Collected data
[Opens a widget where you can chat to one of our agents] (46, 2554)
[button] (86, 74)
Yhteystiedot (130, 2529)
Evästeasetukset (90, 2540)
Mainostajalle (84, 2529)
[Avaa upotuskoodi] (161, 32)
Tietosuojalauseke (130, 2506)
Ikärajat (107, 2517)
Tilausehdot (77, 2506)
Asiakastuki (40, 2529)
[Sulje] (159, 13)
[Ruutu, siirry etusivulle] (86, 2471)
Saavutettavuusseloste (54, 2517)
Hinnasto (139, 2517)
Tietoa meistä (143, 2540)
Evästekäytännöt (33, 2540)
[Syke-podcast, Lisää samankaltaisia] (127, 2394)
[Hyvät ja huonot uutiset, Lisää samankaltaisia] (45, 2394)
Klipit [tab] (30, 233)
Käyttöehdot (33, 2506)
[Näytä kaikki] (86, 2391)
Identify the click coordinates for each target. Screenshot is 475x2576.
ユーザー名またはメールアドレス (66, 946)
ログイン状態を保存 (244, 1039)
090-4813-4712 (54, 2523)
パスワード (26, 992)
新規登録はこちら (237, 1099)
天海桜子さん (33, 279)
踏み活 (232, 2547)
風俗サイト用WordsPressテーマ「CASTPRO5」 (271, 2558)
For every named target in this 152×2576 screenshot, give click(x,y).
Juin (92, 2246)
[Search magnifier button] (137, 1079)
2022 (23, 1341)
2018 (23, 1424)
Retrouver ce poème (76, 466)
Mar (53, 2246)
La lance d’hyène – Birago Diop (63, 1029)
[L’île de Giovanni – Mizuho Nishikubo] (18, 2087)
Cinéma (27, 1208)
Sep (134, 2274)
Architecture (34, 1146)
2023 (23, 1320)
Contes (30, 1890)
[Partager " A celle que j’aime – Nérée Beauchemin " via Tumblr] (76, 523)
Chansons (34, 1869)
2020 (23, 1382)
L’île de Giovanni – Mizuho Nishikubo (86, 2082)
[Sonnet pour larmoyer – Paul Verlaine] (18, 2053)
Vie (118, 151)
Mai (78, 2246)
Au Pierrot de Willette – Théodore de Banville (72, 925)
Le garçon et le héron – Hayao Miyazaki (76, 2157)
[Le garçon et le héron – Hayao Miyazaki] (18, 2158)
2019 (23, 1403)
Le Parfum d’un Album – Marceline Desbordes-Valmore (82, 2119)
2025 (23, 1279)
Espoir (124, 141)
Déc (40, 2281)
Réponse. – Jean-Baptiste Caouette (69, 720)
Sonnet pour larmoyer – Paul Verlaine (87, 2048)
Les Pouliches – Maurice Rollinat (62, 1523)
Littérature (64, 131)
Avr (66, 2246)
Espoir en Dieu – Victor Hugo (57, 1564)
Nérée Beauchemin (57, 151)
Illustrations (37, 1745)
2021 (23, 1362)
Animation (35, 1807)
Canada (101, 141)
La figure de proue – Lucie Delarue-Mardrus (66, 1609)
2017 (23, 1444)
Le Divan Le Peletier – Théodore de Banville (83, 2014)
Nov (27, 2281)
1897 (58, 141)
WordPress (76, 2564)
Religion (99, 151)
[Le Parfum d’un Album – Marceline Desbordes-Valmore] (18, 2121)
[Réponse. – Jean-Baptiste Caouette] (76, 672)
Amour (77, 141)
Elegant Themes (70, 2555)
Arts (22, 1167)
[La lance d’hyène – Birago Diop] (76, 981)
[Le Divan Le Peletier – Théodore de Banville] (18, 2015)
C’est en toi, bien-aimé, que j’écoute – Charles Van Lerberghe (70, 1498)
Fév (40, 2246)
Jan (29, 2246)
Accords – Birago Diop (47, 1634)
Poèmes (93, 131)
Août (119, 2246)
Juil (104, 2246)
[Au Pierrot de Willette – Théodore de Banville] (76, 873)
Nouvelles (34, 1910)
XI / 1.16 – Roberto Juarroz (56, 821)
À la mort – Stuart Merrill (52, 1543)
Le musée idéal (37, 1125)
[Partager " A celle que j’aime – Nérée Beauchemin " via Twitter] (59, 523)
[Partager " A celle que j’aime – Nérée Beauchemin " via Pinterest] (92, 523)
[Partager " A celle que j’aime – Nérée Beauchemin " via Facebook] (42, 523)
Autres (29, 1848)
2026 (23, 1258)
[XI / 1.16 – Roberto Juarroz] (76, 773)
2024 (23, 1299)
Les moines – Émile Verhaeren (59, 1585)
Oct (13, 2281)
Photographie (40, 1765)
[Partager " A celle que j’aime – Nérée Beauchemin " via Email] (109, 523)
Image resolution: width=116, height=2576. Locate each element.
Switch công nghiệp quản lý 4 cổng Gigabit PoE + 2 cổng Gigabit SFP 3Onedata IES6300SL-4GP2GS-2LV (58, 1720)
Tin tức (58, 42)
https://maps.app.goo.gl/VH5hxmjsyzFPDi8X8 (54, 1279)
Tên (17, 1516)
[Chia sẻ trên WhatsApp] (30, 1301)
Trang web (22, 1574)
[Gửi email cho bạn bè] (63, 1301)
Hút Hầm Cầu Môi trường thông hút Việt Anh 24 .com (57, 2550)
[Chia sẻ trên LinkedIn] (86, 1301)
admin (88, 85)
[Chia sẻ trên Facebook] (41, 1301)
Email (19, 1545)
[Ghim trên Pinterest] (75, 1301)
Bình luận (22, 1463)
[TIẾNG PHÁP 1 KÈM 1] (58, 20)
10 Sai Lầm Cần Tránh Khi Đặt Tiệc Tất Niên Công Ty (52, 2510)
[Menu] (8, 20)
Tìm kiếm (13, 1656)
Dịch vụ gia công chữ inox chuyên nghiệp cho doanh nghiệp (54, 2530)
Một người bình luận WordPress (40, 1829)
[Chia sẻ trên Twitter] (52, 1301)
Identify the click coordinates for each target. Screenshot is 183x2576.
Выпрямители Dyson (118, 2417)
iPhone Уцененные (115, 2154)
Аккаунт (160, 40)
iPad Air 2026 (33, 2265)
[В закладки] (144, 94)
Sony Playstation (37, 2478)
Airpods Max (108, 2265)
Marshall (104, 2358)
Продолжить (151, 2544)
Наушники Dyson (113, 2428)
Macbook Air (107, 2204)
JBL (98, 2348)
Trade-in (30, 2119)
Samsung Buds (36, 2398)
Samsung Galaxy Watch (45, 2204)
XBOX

What is expected
Restating the data word for word is the whole task.

Written answer
[Opens a widget where you can chat to one of our agents] (46, 2554)
[button] (86, 74)
Yhteystiedot (130, 2529)
Evästeasetukset (90, 2540)
Mainostajalle (84, 2529)
[Avaa upotuskoodi] (161, 32)
Tietosuojalauseke (130, 2506)
Ikärajat (107, 2517)
Tilausehdot (77, 2506)
Asiakastuki (40, 2529)
[Sulje] (159, 13)
[Ruutu, siirry etusivulle] (86, 2471)
Saavutettavuusseloste (54, 2517)
Hinnasto (139, 2517)
Tietoa meistä (143, 2540)
Evästekäytännöt (33, 2540)
[Syke-podcast, Lisää samankaltaisia] (127, 2394)
[Hyvät ja huonot uutiset, Lisää samankaltaisia] (45, 2394)
Klipit [tab] (30, 233)
Käyttöehdot (33, 2506)
[Näytä kaikki] (86, 2391)
Identify the click coordinates for each target. Screenshot is 475x2576.
ユーザー名またはメールアドレス (66, 946)
ログイン状態を保存 (244, 1039)
090-4813-4712 (54, 2523)
パスワード (26, 992)
新規登録はこちら (237, 1099)
天海桜子さん (33, 279)
踏み活 (232, 2547)
風俗サイト用WordsPressテーマ「CASTPRO5」 (271, 2558)
For every named target in this 152×2576 screenshot, give click(x,y).
Juin (92, 2246)
[Search magnifier button] (137, 1079)
2022 (23, 1341)
2018 (23, 1424)
Retrouver ce poème (76, 466)
Mar (53, 2246)
La lance d’hyène – Birago Diop (63, 1029)
[L’île de Giovanni – Mizuho Nishikubo] (18, 2087)
Cinéma (27, 1208)
Sep (134, 2274)
Architecture (34, 1146)
2023 (23, 1320)
Contes (30, 1890)
[Partager " A celle que j’aime – Nérée Beauchemin " via Tumblr] (76, 523)
Chansons (34, 1869)
2020 (23, 1382)
L’île de Giovanni – Mizuho Nishikubo (86, 2082)
[Sonnet pour larmoyer – Paul Verlaine] (18, 2053)
Vie (118, 151)
Mai (78, 2246)
Au Pierrot de Willette – Théodore de Banville (72, 925)
Le garçon et le héron – Hayao Miyazaki (76, 2157)
[Le garçon et le héron – Hayao Miyazaki] (18, 2158)
2019 (23, 1403)
Le Parfum d’un Album – Marceline Desbordes-Valmore (82, 2119)
2025 (23, 1279)
Espoir (124, 141)
Déc (40, 2281)
Réponse. – Jean-Baptiste Caouette (69, 720)
Sonnet pour larmoyer – Paul Verlaine (87, 2048)
Les Pouliches – Maurice Rollinat (62, 1523)
Littérature (64, 131)
Avr (66, 2246)
Espoir en Dieu – Victor Hugo (57, 1564)
Nérée Beauchemin (57, 151)
Illustrations (37, 1745)
2021 (23, 1362)
Animation (35, 1807)
Canada (101, 141)
La figure de proue – Lucie Delarue-Mardrus (66, 1609)
2017 (23, 1444)
Le Divan Le Peletier – Théodore de Banville (83, 2014)
Nov (27, 2281)
1897 (58, 141)
WordPress (76, 2564)
Religion (99, 151)
[Le Parfum d’un Album – Marceline Desbordes-Valmore] (18, 2121)
[Réponse. – Jean-Baptiste Caouette] (76, 672)
Amour (77, 141)
Elegant Themes (70, 2555)
Arts (22, 1167)
[La lance d’hyène – Birago Diop] (76, 981)
[Le Divan Le Peletier – Théodore de Banville] (18, 2015)
C’est en toi, bien-aimé, que j’écoute – Charles Van Lerberghe (70, 1498)
Fév (40, 2246)
Jan (29, 2246)
Accords – Birago Diop (47, 1634)
Poèmes (93, 131)
Août (119, 2246)
Juil (104, 2246)
[Au Pierrot de Willette – Théodore de Banville] (76, 873)
Nouvelles (34, 1910)
XI / 1.16 – Roberto Juarroz (56, 821)
À la mort – Stuart Merrill (52, 1543)
Le musée idéal (37, 1125)
[Partager " A celle que j’aime – Nérée Beauchemin " via Twitter] (59, 523)
[Partager " A celle que j’aime – Nérée Beauchemin " via Pinterest] (92, 523)
[Partager " A celle que j’aime – Nérée Beauchemin " via Facebook] (42, 523)
Autres (29, 1848)
2026 (23, 1258)
[XI / 1.16 – Roberto Juarroz] (76, 773)
2024 (23, 1299)
Les moines – Émile Verhaeren (59, 1585)
Oct (13, 2281)
Photographie (40, 1765)
[Partager " A celle que j’aime – Nérée Beauchemin " via Email] (109, 523)
Image resolution: width=116, height=2576. Locate each element.
Switch công nghiệp quản lý 4 cổng Gigabit PoE + 2 cổng Gigabit SFP 3Onedata IES6300SL-4GP2GS-2LV (58, 1720)
Tin tức (58, 42)
https://maps.app.goo.gl/VH5hxmjsyzFPDi8X8 (54, 1279)
Tên (17, 1516)
[Chia sẻ trên WhatsApp] (30, 1301)
Trang web (22, 1574)
[Gửi email cho bạn bè] (63, 1301)
Hút Hầm Cầu Môi trường thông hút Việt Anh 24 .com (57, 2550)
[Chia sẻ trên LinkedIn] (86, 1301)
admin (88, 85)
[Chia sẻ trên Facebook] (41, 1301)
Email (19, 1545)
[Ghim trên Pinterest] (75, 1301)
Bình luận (22, 1463)
[TIẾNG PHÁP 1 KÈM 1] (58, 20)
10 Sai Lầm Cần Tránh Khi Đặt Tiệc Tất Niên Công Ty (52, 2510)
[Menu] (8, 20)
Tìm kiếm (13, 1656)
Dịch vụ gia công chữ inox chuyên nghiệp cho doanh nghiệp (54, 2530)
Một người bình luận WordPress (40, 1829)
[Chia sẻ trên Twitter] (52, 1301)
Identify the click coordinates for each target. Screenshot is 183x2576.
Выпрямители Dyson (118, 2417)
iPhone Уцененные (115, 2154)
Аккаунт (160, 40)
iPad Air 2026 (33, 2265)
[В закладки] (144, 94)
Sony Playstation (37, 2478)
Airpods Max (108, 2265)
Marshall (104, 2358)
Продолжить (151, 2544)
Наушники Dyson (113, 2428)
Macbook Air (107, 2204)
JBL (98, 2348)
Trade-in (30, 2119)
Samsung Buds (36, 2398)
Samsung Galaxy Watch (45, 2204)
XBOX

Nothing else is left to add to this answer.